:: Work required ::
Report how many lines in the records below hold "screenshot", with no other output.

:: Extracted records ::
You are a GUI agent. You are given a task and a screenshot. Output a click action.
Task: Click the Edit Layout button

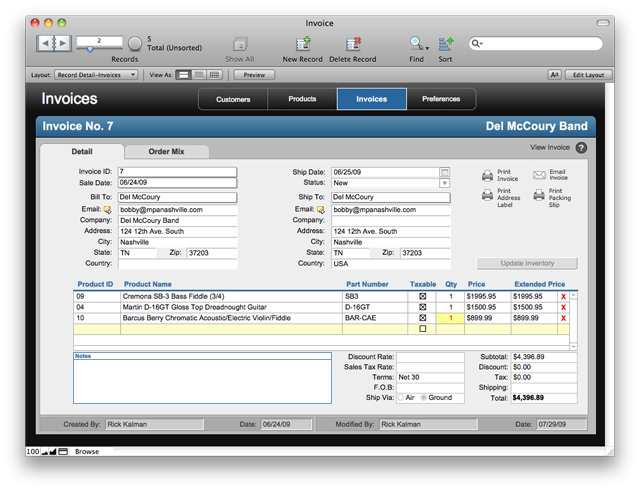588,75
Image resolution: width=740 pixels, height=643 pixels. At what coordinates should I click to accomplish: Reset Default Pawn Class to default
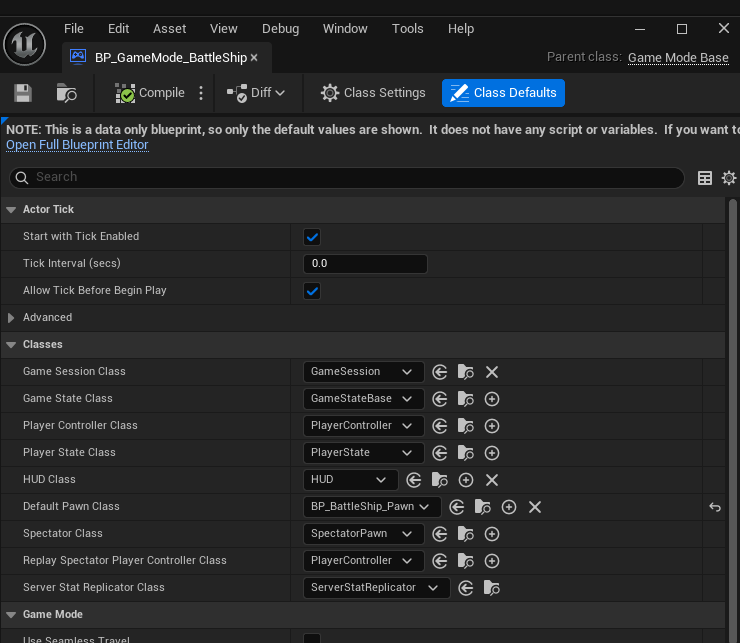[x=715, y=507]
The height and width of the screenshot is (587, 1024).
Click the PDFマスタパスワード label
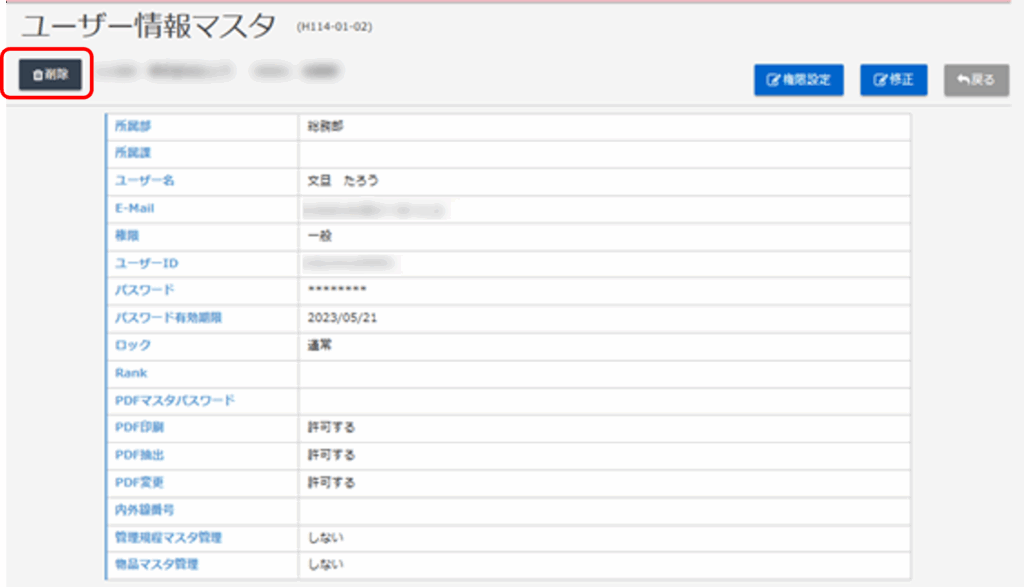click(175, 400)
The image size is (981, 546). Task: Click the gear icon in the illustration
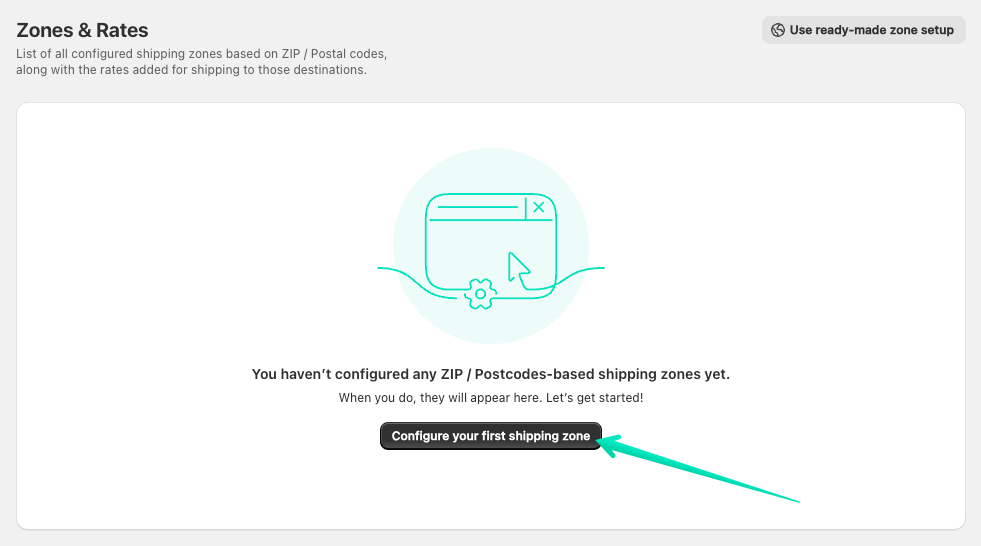(x=481, y=293)
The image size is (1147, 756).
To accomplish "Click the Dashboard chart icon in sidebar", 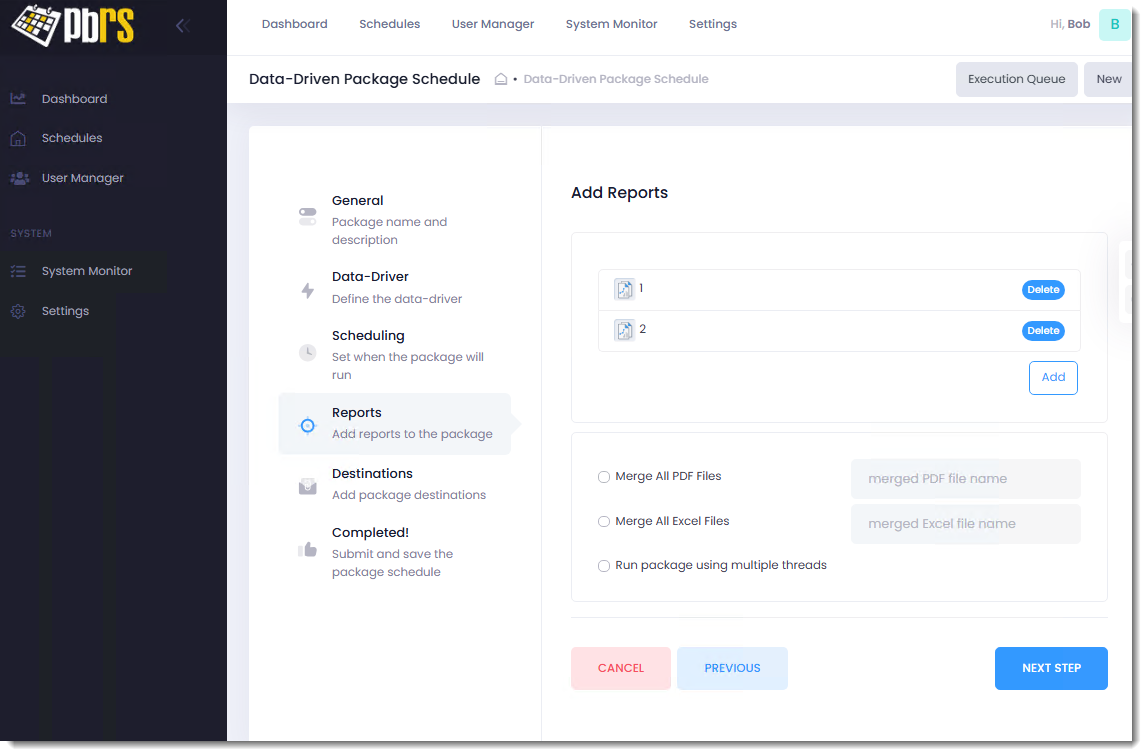I will [18, 99].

:: Response for this exercise ::
2